Спросите себя, кто в ней сегодня станет под многопартийно-православно-патриотическую хоругвь, которую предлагает развернуть над Россией 1918 года Струве, - и у вас потемнеет в глазах, как потемнело бы и у самого Струве.

Как бы это ни ранило полные национального романтизма души, но критерий современного цивилизованного государственного права - не раса, не нация, не вероисповедание, не имущественный ценз. Современное цивилизованное существование немыслимо без полноты прав личности и равенства всех граждан перед лицом закона.

Как П. Б. Струве, человек несомненно нравственный и образованный, представлял себе совмещение своего национально-религиозного идеала с цивилизованным правом, представить себе невозможно. Боюсь, что его марксистское прошлое еще продолжало манить его к радикальным решениям, безнадежно упрощенным в приложении к многоцветию и многослойности жизни.

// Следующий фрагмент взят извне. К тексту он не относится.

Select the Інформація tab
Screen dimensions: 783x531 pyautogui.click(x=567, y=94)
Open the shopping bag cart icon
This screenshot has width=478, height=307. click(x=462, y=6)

Как, впрочем, и все утопии, бессильные в созидании, но могущественные в разрушении и умерщвлении.

* * *

По заголовку статьи С. Л. Франка "De profundis" теперь называют и весь сборник.

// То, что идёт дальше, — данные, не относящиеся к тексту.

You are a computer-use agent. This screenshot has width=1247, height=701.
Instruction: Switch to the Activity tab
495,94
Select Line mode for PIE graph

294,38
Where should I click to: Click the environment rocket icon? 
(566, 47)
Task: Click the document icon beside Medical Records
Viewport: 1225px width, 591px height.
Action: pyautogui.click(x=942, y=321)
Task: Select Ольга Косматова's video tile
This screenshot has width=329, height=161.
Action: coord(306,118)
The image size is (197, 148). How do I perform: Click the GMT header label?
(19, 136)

"Если бы кто-нибудь предсказал еще несколько лет тому назад ту бездну падения, в которую мы теперь провалились и в которой беспомощно барахтаемся, ни один человек не поверил бы ему. Самые мрачные пессимисты в своих предсказаниях никогда не шли так далеко, не доходили в своем воображении до той последней грани безнадежности, к которой нас привела судьба. Ища последних проблесков надежды, невольно стремишься найти исторические аналогии, чтобы почерпнуть из них утешение и веру, и почти не находишь их. Даже в Смутное время разложение страны не было, кажется, столь всеобщим, потеря национально-государственной воли столь безнадежной, как в наши дни; и на ум приходят, в качестве единственно подходящих примеров, грозные, полные библейского ужаса мировые события внезапного разрушения великих древних царств. И ужас этого зрелища усугубляется еще тем, что это есть не убийство, а самоубийство великого народа, что тлетворный дух разложения, которым зачумлена целая страна, был добровольно в диком, слепом восторге самоуничтожения привит и всосан народным организмом.